Required action
Extract the line that contains "Screen dimensions: 640x480" and every line after it through the end of the records below, exactly as written, leaving out any pictures.

Records supplied
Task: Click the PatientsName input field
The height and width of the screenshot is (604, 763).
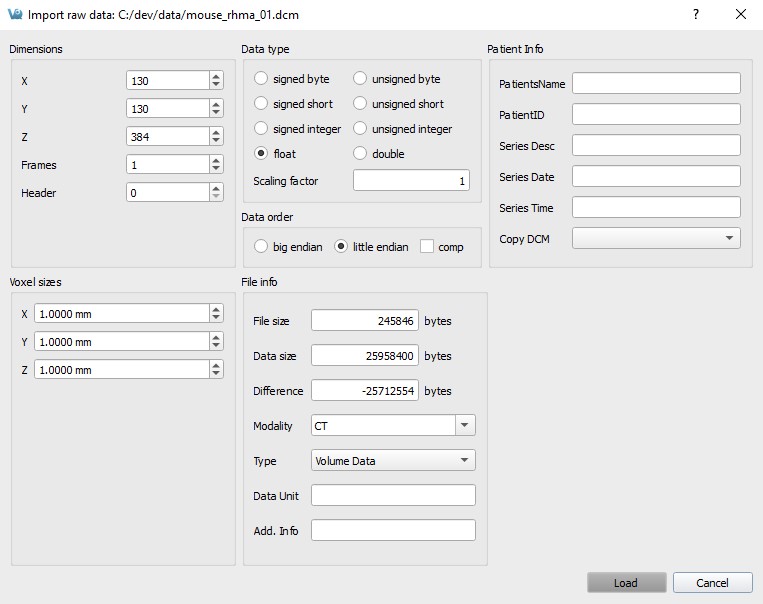Action: coord(656,83)
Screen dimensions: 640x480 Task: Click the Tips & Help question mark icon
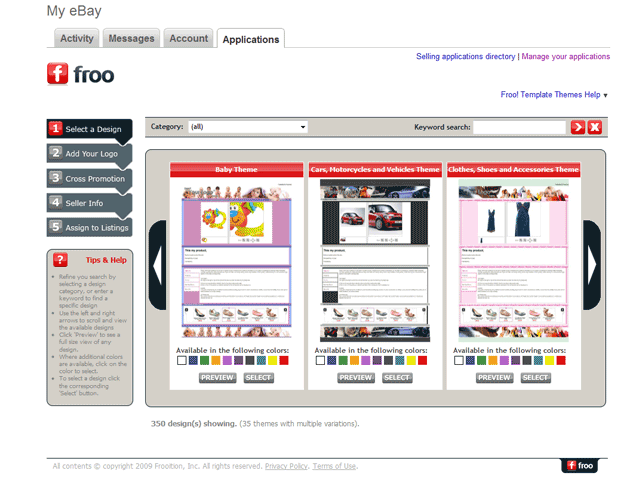click(59, 259)
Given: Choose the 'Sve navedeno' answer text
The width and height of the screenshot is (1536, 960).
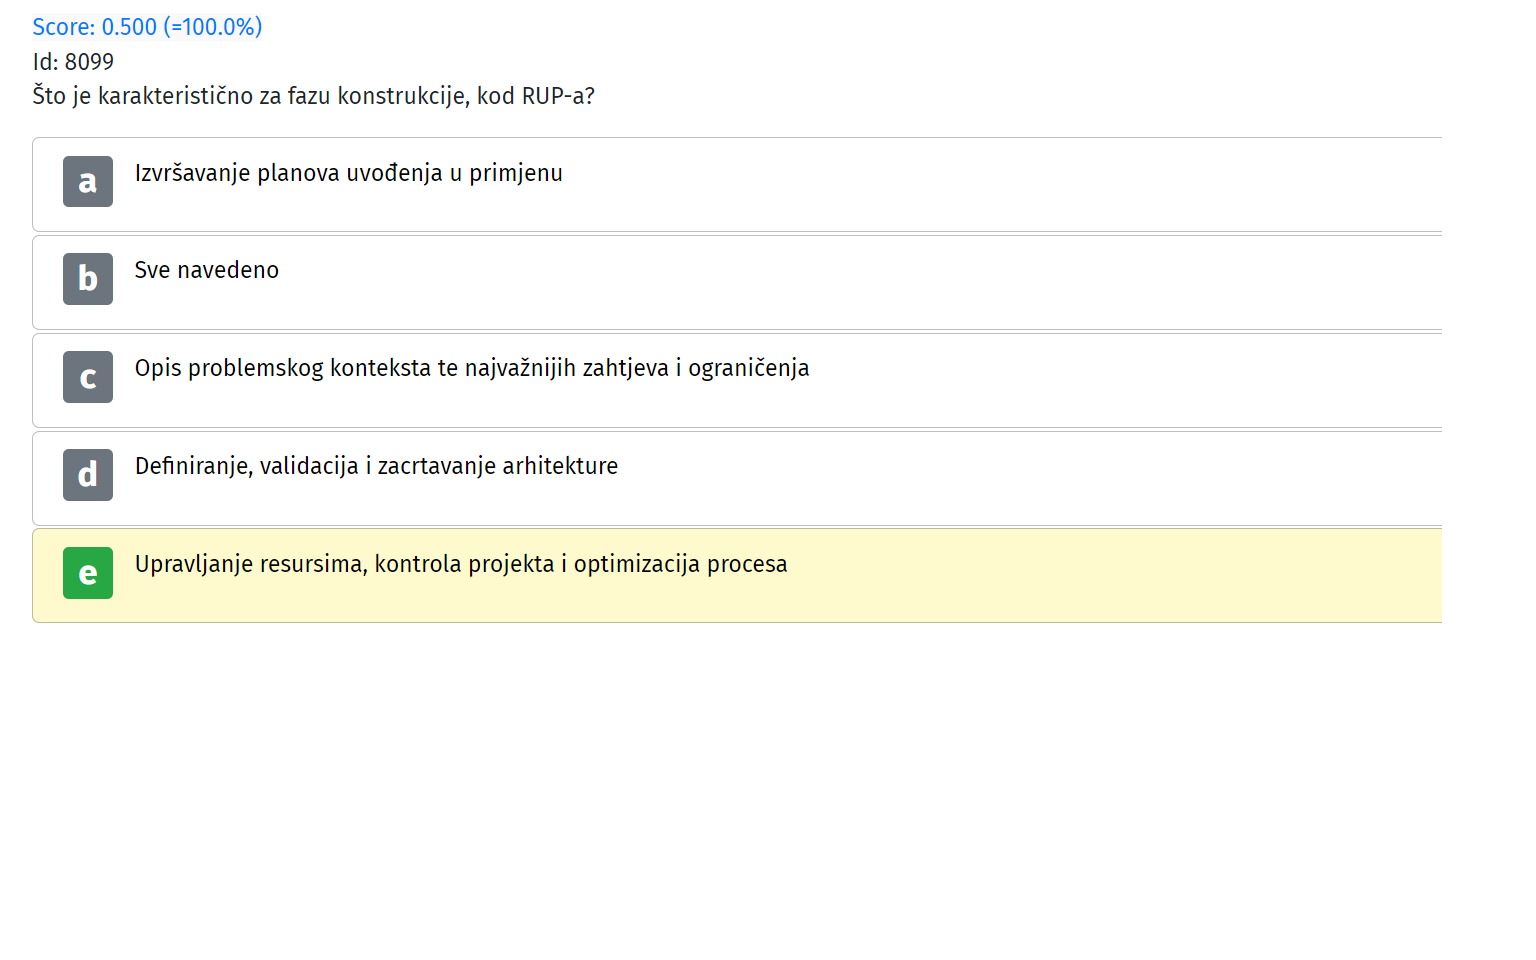Looking at the screenshot, I should [207, 270].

Exercise response
Screen dimensions: 640x480 Task: Click the Tips & Help question mark icon
click(59, 259)
Given: Choose the 'Sve navedeno' answer text
The width and height of the screenshot is (1536, 960).
Looking at the screenshot, I should [207, 270].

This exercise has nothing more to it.